Now it is time to fill the school up again, this time with bright, sincere children with committed, caring parents, a capable, creative faculty; and secure its future once and for all. I’ve thought I had the handle before; I think I have it now. I do know when needed I’ve got a platter full of delicious cookies, and that always a heart full of good intentions, and that they’re waiting for me right now up there on the campus to take charge of the day, troubleshoot if there is a problem, run an errand if something is needed.
I do it all because it’s worth doing. I do it because nobody else is. I do it because I think it will change this little piece of the world for the better.

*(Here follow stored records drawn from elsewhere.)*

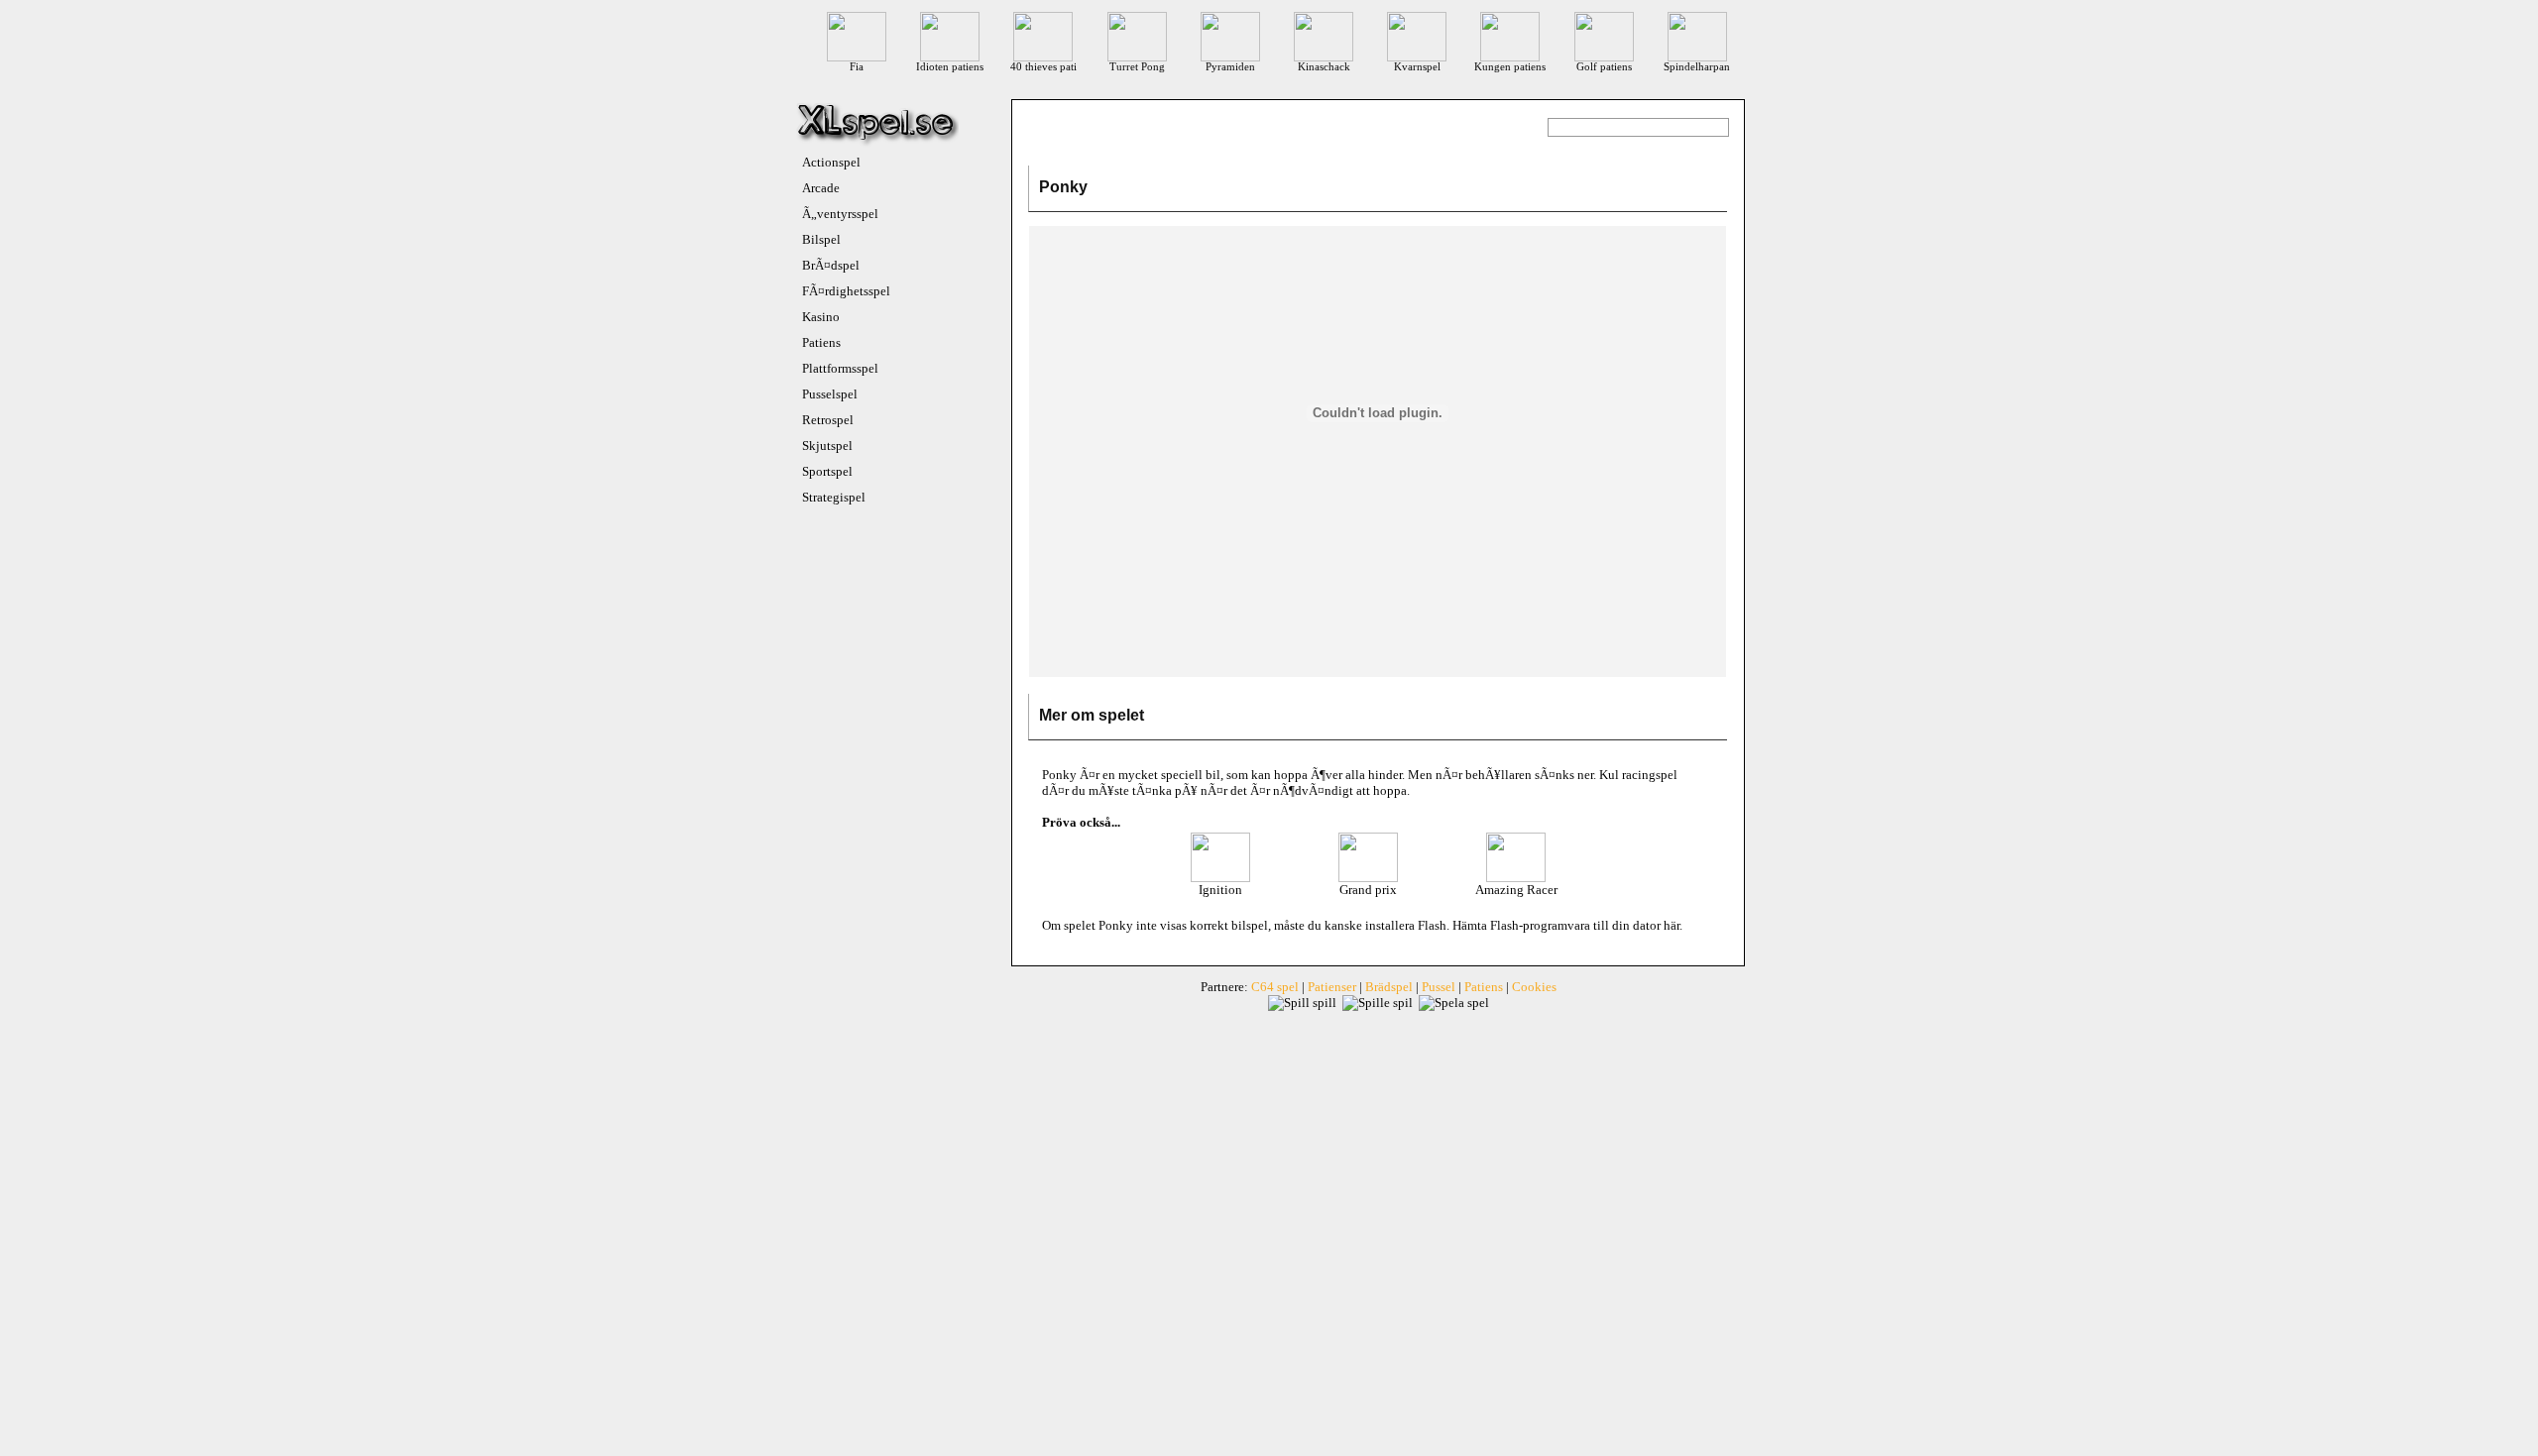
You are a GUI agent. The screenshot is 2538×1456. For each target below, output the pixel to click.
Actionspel (831, 162)
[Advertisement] (1378, 637)
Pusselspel (830, 394)
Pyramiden (1230, 66)
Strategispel (833, 497)
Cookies (1534, 986)
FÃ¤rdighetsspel (846, 290)
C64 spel (1275, 986)
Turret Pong (1137, 66)
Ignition (1220, 889)
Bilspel (821, 239)
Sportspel (827, 471)
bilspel (1249, 925)
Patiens (821, 342)
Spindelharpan (1697, 66)
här (1671, 925)
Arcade (821, 187)
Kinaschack (1324, 66)
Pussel (1438, 986)
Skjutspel (827, 445)
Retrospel (828, 419)
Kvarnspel (1417, 66)
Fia (857, 66)
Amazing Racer (1516, 889)
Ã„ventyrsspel (840, 213)
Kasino (821, 316)
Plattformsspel (840, 368)
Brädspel (1389, 986)
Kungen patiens (1510, 66)
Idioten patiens (949, 66)
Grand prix (1368, 889)
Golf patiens (1604, 66)
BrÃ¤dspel (831, 265)
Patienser (1332, 986)
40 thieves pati (1043, 66)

The tide is beginning to turn. It’s spring in Fairhope, where brutal winter bashes other areas of the country. We are in the midst of planning the Centennial celebrations of the school, which will include a huge all-class reunion and a pizza party for all the teenagers who are now in other schools in the area. The enrollment numbers are rising every day, and phone calls come in from people who want sign up their kids for next year.
At last I can relax and allow the school to grow at its own pace, while I follow my own advice and enjoy myself while I still can. I have a book in a New York agent’s hands, and it doesn’t have anything to do with Fairhope. And my life is taking off in all directions. I am planning to give the cat away – and before you know it I will have an announcement of major importance to make.